Hello and welcome to my diary- whoever you are!
In reading this, you may get a clearer idea of who I am, or not ;). At least, I hope -I- get a clearer idea of who I am, in writing this.
That's the real point of my writing, my own introspection. I think no matter how well you think you know yourself, you can always stand to know yourself better.
Entries marked with ** after the title are ones that have been moved in here from other sources (such as on my harddrive.. eventually I'd like to copy a bunch of stuff out of my paper journals, too), in no particular order, so be aware that they may be waaay out of chronological sequence.
I journal a lot on paper, so there will probably be a lot of holes here (specifically, during Katimavik and in the time I've lived in Edmonton prior to having a computer at home).. but I felt a need to revive this space, so here I am.
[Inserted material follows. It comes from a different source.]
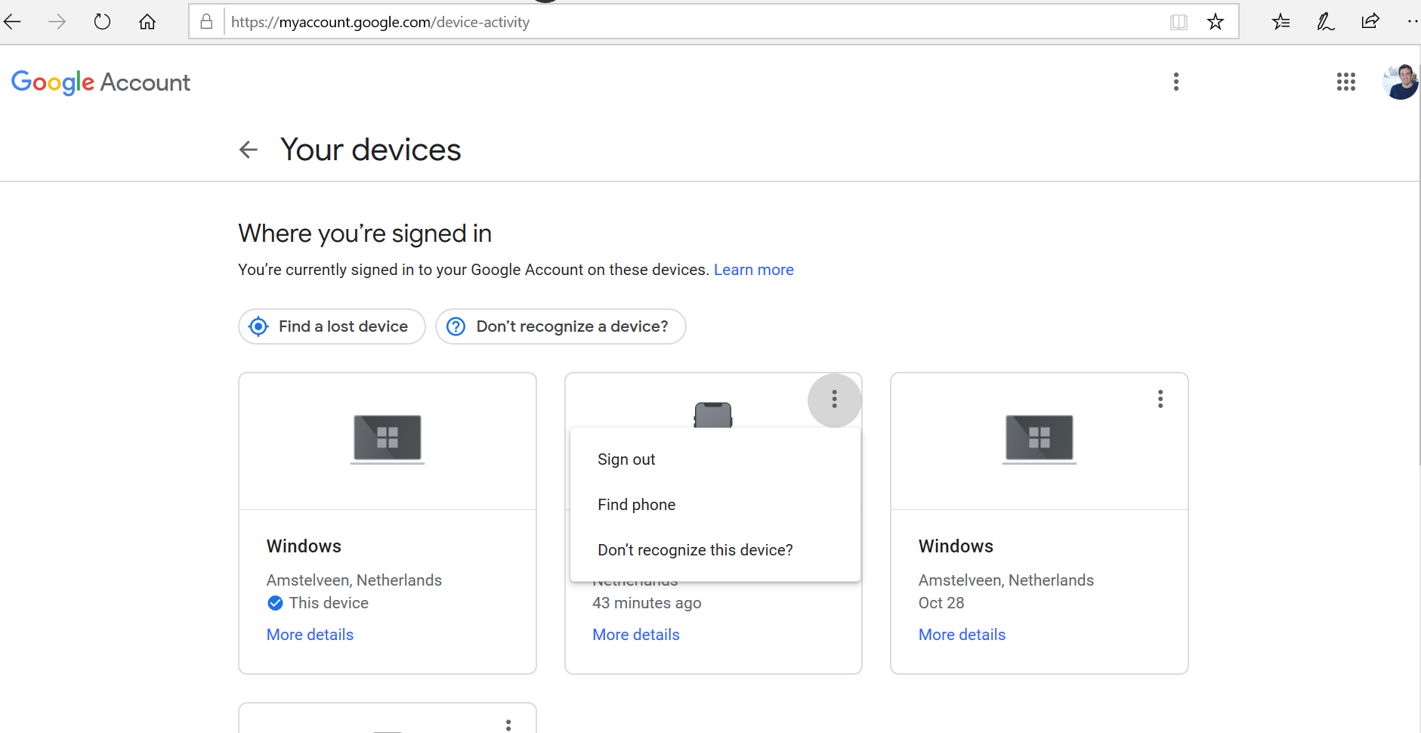Click the Find a lost device button

click(x=332, y=326)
Again.
I know there are better blogging sites out there, but after the length of time I've been journalling on this one, it's hard to think of abandoning this particular diary. I was the first one here, and at one time, nearly all of my close friends kept journals here too. I am the last one left now, as far as I know.
I sometimes feel somewhat detatched from the person I was when I began writing in this space. I feel like I should continue it though... I started this when I was in highschool, and a far different person from the one I am now.. or so I tell myself ;)
My words now are much more honest than they were then.. not that I lied, but you'll find a lot of crucial details of my existence lacking from the beginning, replaced by my need to come off as witty or something. *lol* I tried too hard. Much of the unpleasant things in my life at the time were closed to myself even, let alone being expressed in a semi-public forum such as this...
Nowadays, I strive to be at peace with all of myself, including the unpleasant things. If I feel like writing something negative, I will, uncensored; and I don't like to use the 'private entry' button anymore. I refuse to lend myself to lies, half-truths, or delusions about what I feel or think. I will not hide any more. (I don't think anybody reads this anyways ;)
With that said, here's a brief disclaimer: If you dislike something I write, cease reading. Simple. Also, if you have knownn me personally at any point, chances are that your name will pop up in here someplace.. If it bothers you to read what I say about you, don't read it. Equally simple ;)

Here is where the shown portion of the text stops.